5. Великий проект Владислава IV

Храбрый солдат и принц, стремившийся к славе, сын Сигизмунда не мирился с неудачными попытками захватить московский трон. Уже давно неустанный воинский пыл и честолюбивое желание реванша тянули его на юго-запад, где кровь Жолкевского еще вопила о мести. На славной могиле побежденного при Цекоре он велел написать следующую эпитафию: «Exoriare aliquis nostris ex ossibus ultor». [Родится мститель из наших костей.]

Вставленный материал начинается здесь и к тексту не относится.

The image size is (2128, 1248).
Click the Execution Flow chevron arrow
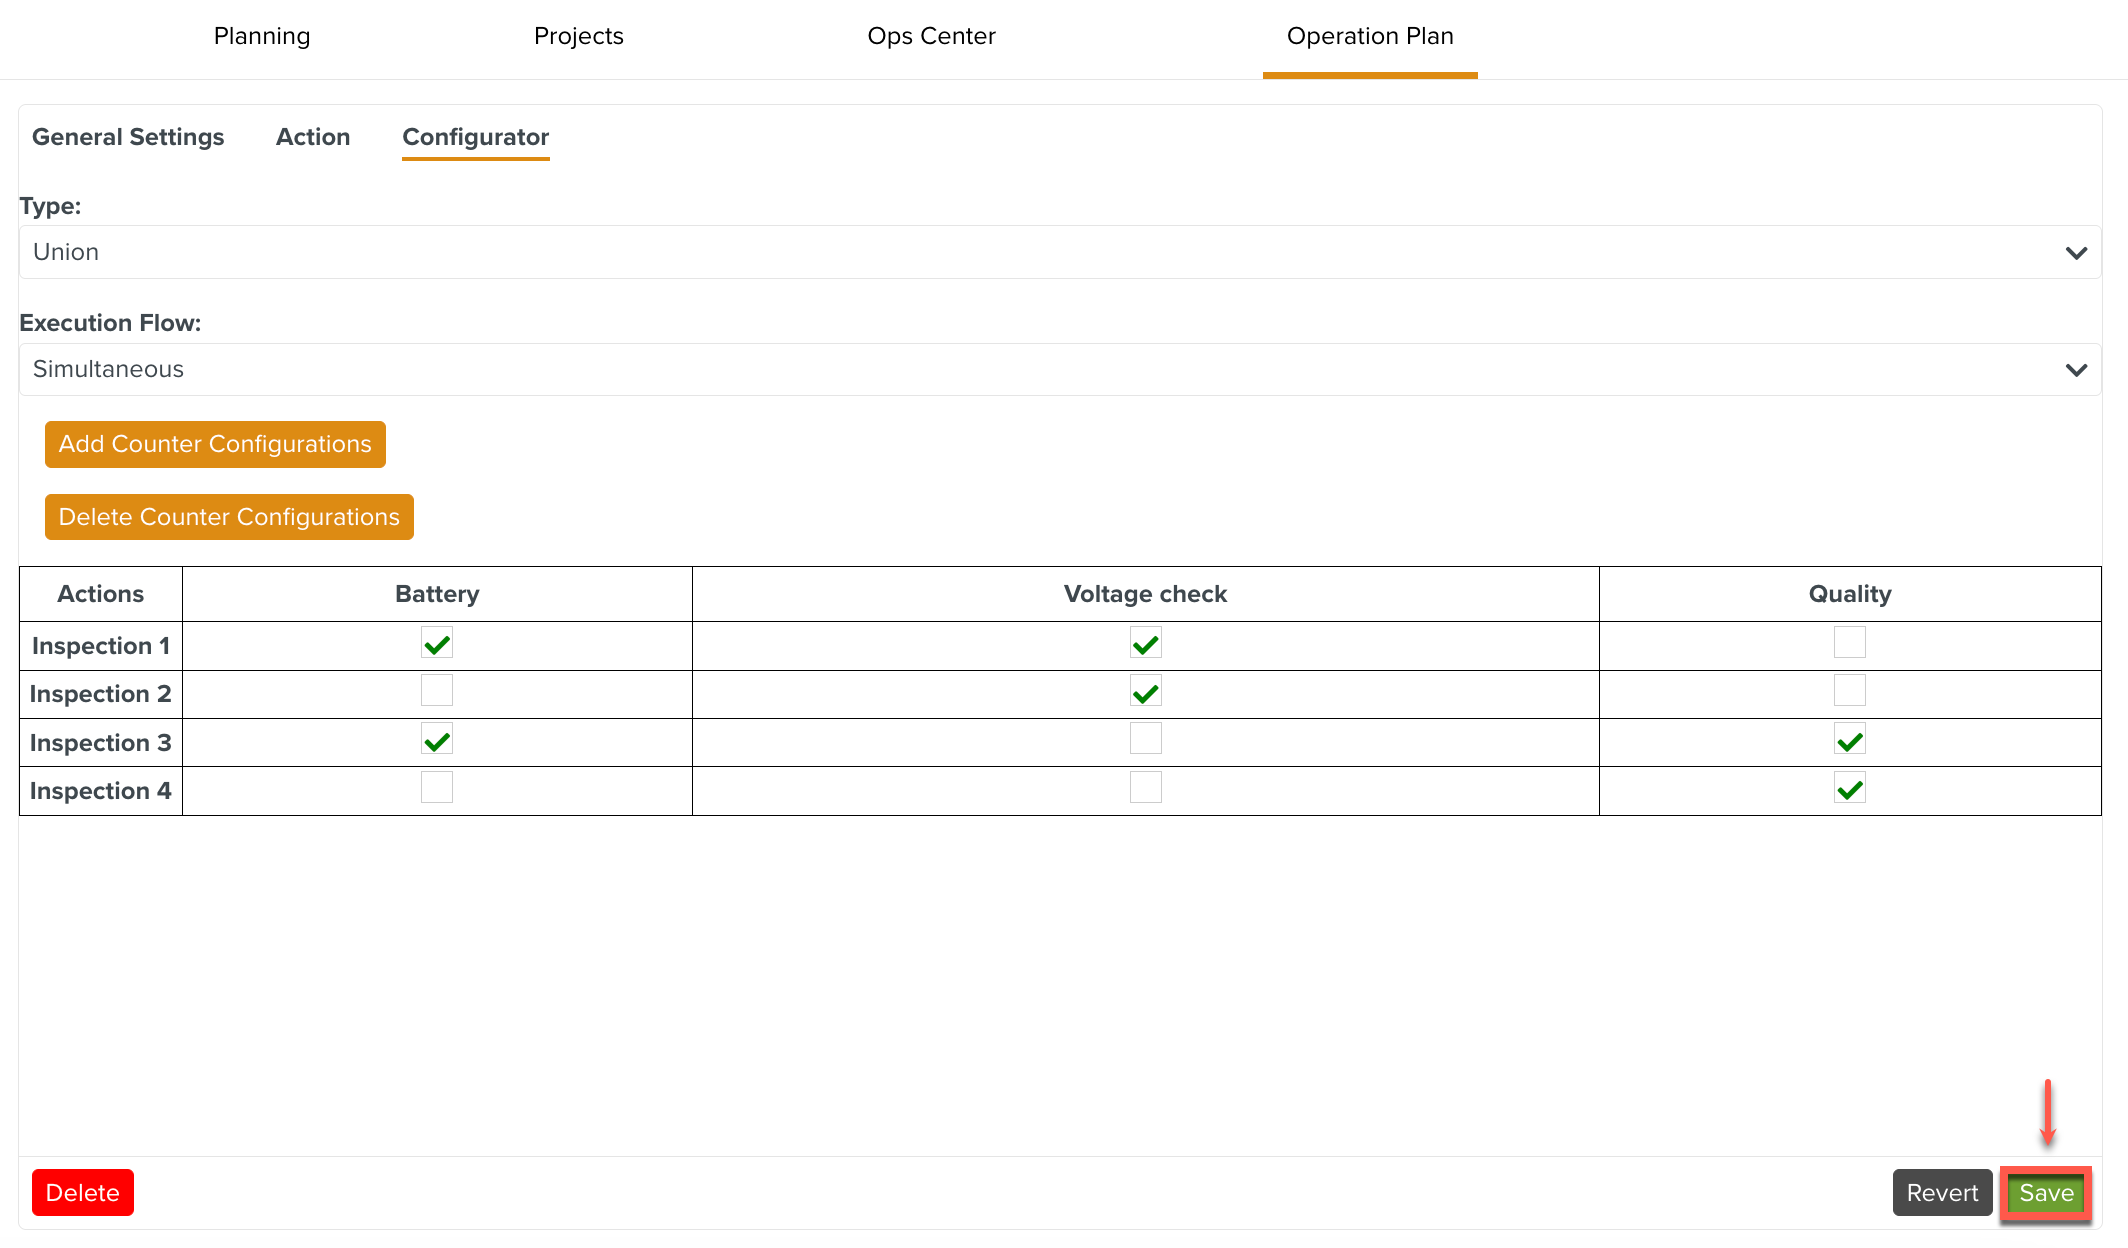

И еще раз химера крестового похода вырисовывалась в уме этого наследника героических преданий. В 1645 году прибытие в Варшаву посланника Венеции, Тьеполо, дало облик его мечте. Этот посланник прибыл в Польшу не только для того, чтобы заключить союз против турок. Назавтра после появления оттоманов под стенами Кандии синьория жаждала только мира, который не был бы слишком позорным. Она имела основание думать, что, разделив силы своего противника, она сделает его более покладистым, и только ради этой единственной диверсии она была готова, несмотря на истощение своих финансов, пожертвовать некоторой денежной суммой.

Владислав совершенно не проникал в эти тайные намерения или не старался раскрыть блестящую фразеологию, в которую их облекали. Преследуя свою собственную цель, он видел в сделанных ему предложениях только средство овладеть тем, чего ему недоставало для осуществления своего плана: нервом войны. И с той и с другой стороны, не очень настаивая, хлопотали о составлении антиоттоманской лиги; более серьезно спорили о цифре субсидии, которая может понадобиться для этого, и кончили соглашением, но отнюдь не абсолютный государь Владислав не был в силах вовлечь в предприятие республиканское государство, участь которого была в его руках, или мог прибегнуть лишь к обходным средствам. Для этого ему была необходима помощь казаков. Напустив на турок или даже только на татар эту свору, всегда готовую укусить, он имел шансы довести дело до конца.

Таким образом, под давлением Тьеполо король не только должен был обласкать своих необходимых помощников, но и восстановить их военное могущество, которое правительство республики так долго стремилось разбить. В январе 1646 года было даже решено, что запорожцы двинутся в море с сорока чайками. За это обещание венецианский посланец обязывался доставить в два года сумму в 600 000 экю.